:: RECORDS SUPPLIED

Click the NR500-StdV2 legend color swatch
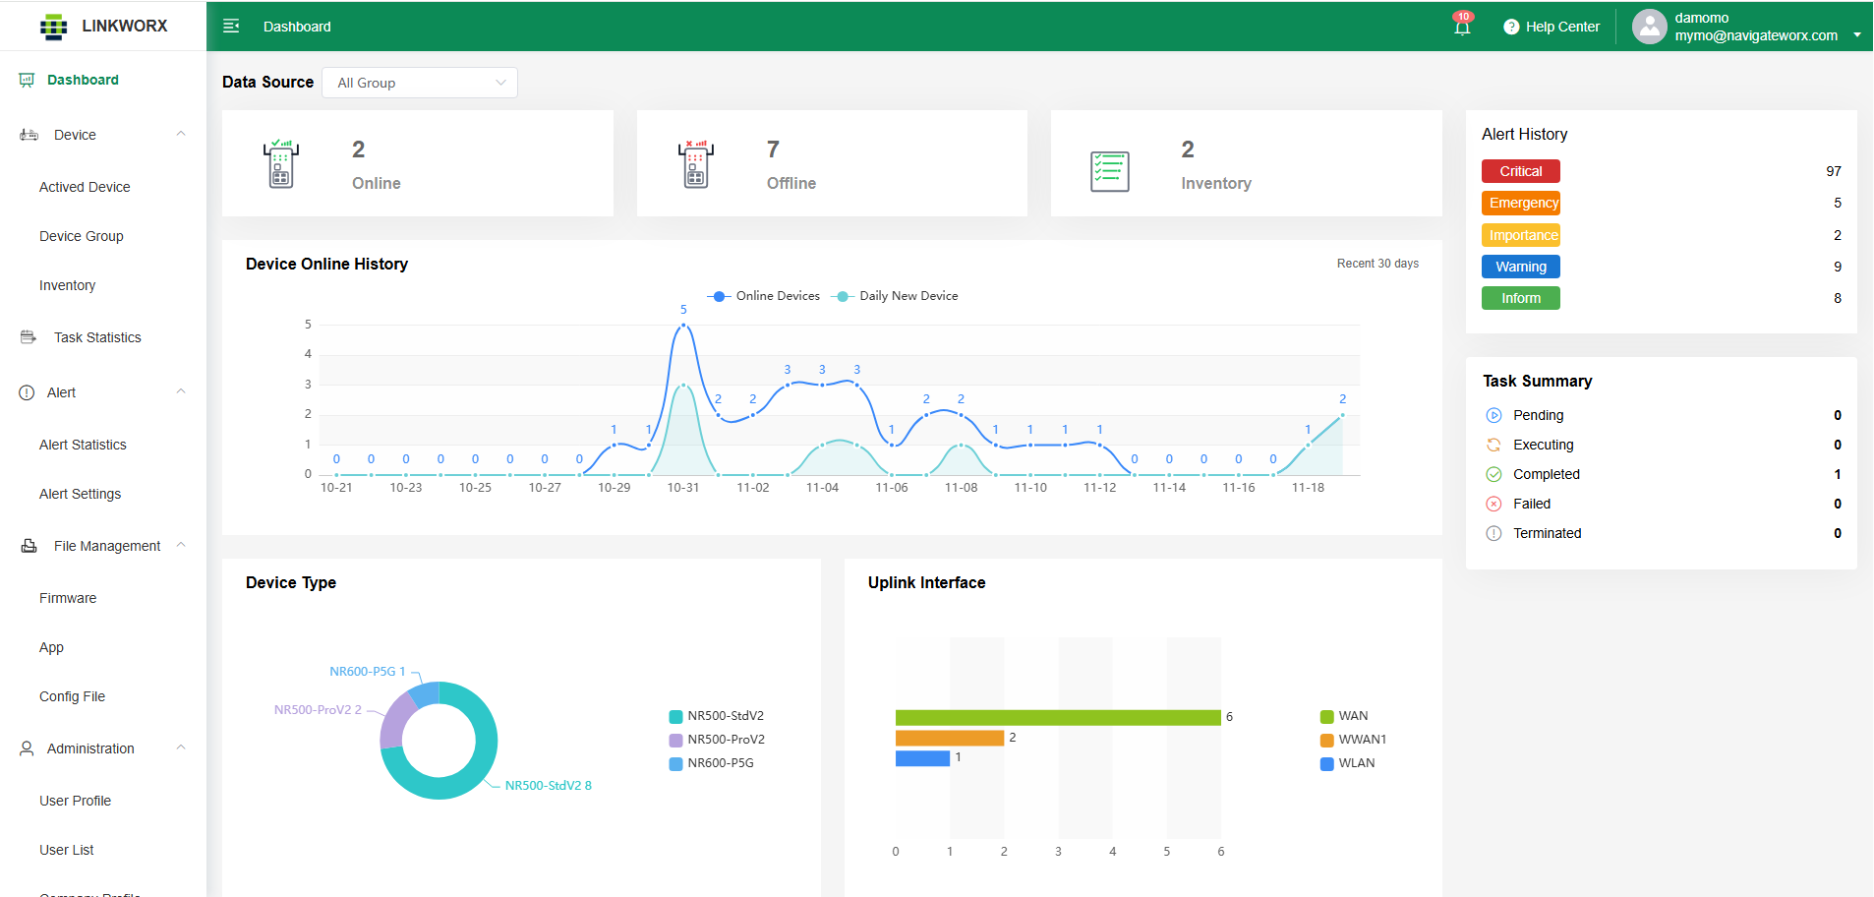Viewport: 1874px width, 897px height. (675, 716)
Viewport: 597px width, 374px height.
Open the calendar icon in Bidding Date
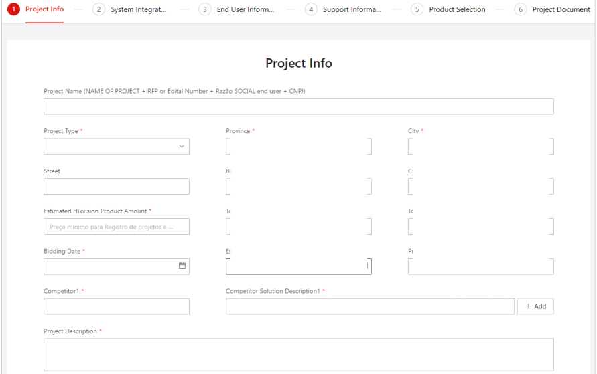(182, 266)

::::
:: RECORDS SUPPLIED

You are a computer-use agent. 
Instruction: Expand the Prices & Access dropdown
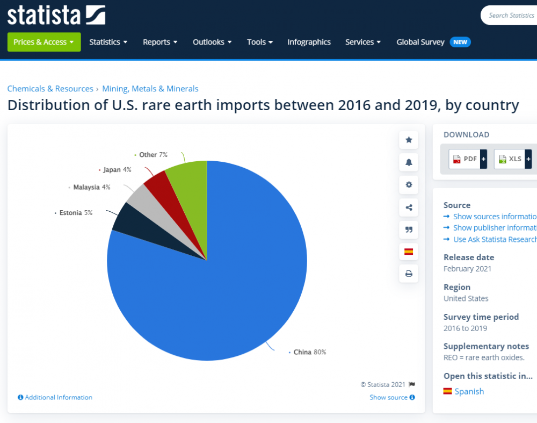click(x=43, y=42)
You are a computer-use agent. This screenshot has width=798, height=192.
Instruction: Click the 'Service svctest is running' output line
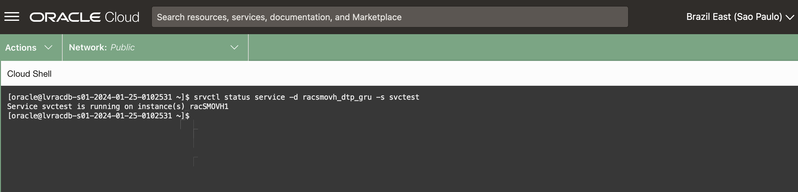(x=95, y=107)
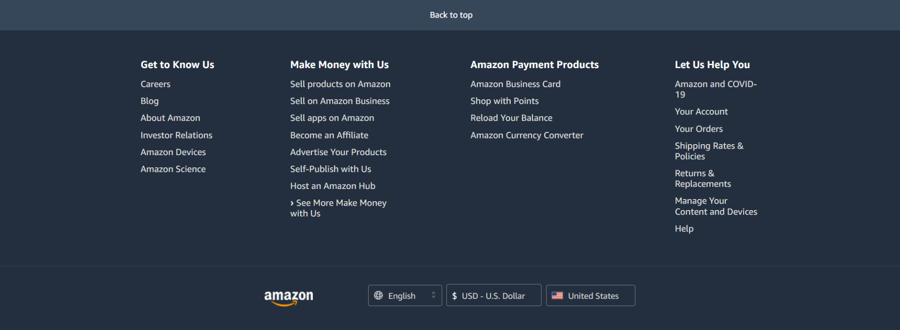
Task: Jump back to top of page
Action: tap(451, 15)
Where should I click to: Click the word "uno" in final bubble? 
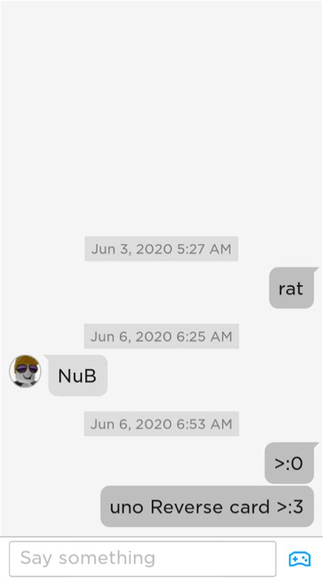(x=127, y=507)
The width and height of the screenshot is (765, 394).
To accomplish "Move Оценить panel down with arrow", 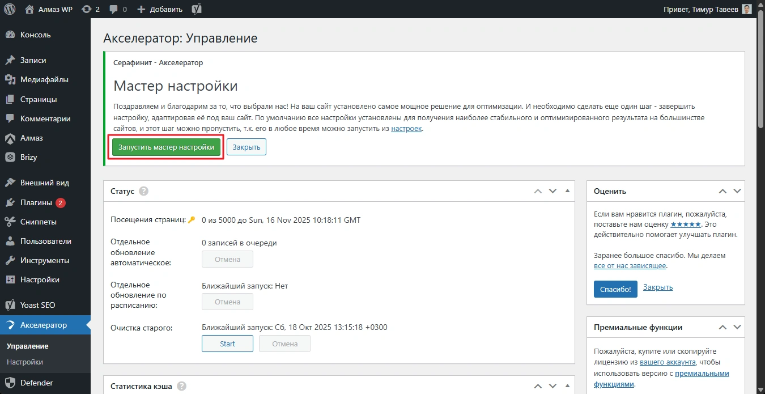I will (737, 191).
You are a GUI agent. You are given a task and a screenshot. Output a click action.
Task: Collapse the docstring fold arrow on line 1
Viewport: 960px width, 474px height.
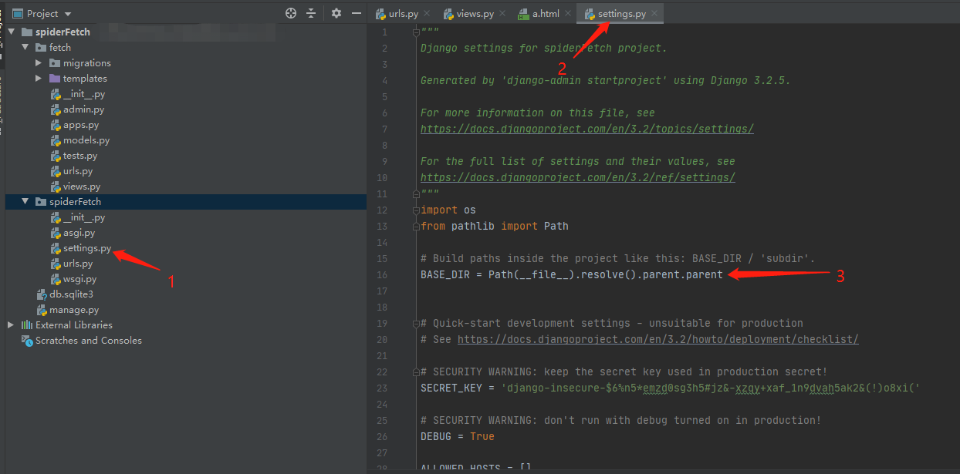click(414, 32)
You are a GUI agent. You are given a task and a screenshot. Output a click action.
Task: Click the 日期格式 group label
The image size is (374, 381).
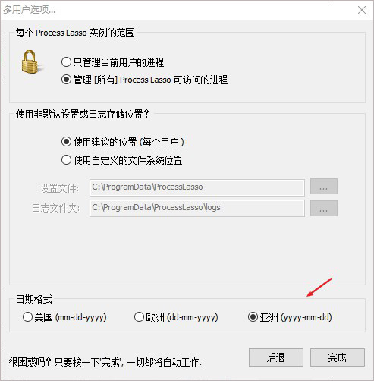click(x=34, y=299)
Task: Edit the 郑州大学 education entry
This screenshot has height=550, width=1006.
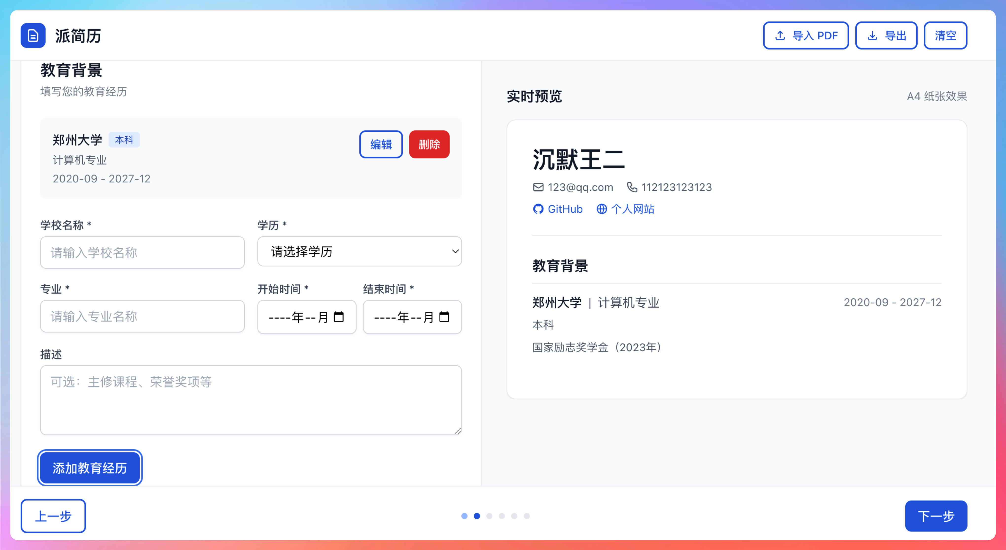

::::
:: RECORDS SUPPLIED

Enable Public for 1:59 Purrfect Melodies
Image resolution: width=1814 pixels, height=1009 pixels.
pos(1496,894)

::::

Select each line of the records above that contains the word "This", and copy those lines.

You are a computer-use agent. This screenshot has width=798, height=192.
This screenshot has height=550, width=1006.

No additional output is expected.